Parliament of Latvia

The Saeima (/lv/) is the parliament of the Republic of Latvia. It is a unicameral parliament consisting of 100 members who are elected by proportional representation, with seats allocated to political parties which gain at least 5% of the popular vote. Elections are scheduled to be held once every four years, normally on the first Saturday of October. The most recent elections were held in October 2022.

The President of Latvia can dismiss the Saeima and request early elections. The procedure for dismissing it involves substantial political risk to the president, including a risk of loss of office. On 28 May 2011 president Valdis Zatlers decided to initiate the dissolution of the Saeima, which was approved in a referendum, and the Saeima was dissolved on 23 July 2011.

The current Speaker of the Saeima is Daiga Mieriņa of the Union of Greens and Farmers party. The basic document that regulates the proceedings of the parliament is the Rules of Order of Saeima (Saeimas kārtības rullis, also Rules of Procedure), adopted 23 March 1923 with amendments in 1929 and 1994.

==History and etymology==
The Saeima traces its origins to the Sejm of the Kingdom of Poland, which led to the creation of the Sejm (Seimas) of the Grand Duchy of Lithuania and later to the creation of the Sejm of the Polish–Lithuanian Commonwealth. Polish Livonia, a part of the Polish–Lithuanian Commonwealth, was exposed to the Polish mode of administration and introduced to the Sejm-system.

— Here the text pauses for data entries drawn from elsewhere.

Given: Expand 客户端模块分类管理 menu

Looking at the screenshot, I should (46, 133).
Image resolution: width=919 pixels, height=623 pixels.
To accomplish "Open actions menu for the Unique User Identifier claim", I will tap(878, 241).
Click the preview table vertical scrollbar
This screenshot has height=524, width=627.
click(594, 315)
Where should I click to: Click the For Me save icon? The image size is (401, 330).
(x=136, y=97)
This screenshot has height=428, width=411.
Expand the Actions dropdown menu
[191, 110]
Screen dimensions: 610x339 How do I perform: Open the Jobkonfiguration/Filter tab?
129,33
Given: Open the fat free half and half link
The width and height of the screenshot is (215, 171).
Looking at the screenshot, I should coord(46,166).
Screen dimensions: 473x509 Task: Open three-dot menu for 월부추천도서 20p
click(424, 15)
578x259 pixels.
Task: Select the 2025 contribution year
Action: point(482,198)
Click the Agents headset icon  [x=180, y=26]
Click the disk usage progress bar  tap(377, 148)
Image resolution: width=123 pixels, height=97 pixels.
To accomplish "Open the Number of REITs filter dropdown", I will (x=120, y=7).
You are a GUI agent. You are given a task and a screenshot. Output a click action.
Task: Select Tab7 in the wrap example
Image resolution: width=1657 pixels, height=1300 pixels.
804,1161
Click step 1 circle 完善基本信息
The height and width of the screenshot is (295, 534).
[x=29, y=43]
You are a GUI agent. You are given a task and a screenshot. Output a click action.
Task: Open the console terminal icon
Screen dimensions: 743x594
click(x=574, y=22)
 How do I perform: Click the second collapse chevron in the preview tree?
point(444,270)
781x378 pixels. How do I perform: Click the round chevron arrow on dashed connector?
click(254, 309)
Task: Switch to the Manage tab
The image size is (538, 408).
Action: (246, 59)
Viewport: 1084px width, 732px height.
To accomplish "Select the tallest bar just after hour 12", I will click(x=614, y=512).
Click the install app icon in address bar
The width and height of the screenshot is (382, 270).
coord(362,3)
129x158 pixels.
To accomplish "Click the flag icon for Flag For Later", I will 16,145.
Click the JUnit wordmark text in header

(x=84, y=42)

The Warsaw Sejm of 1677 settled the case of remaining part of Polish Livonia or Latgale (Inflanty), naming it a voivodeship and a duchy, with the right to name three senators: the Bishop, the Voivode and the Castellan of Inflanty (...) Local sejmiks took place at Daugavpils, while starostas resided at Daugavpils, Ludza, Rēzekne and Viļaka. The voivodeship had six deputies to the Sejm, but only two of them came from Inflanty, the other four were symbolically named by the king, to remember the lost part of Livonia (Swedish Livonia). However, the rest of Latvia belonged to the Duchy of Courland and Semigallia, which was governed by the Dukes and the Landtag of Courland.

The word sejm derives from the verb "sjąć się" meaning "to get together", with similar words in some other Slavic languages, of proto-Slavic origin *sъjęti < *sъjemti Sejm, then, as a noun meant "a gathering, a meeting, a council."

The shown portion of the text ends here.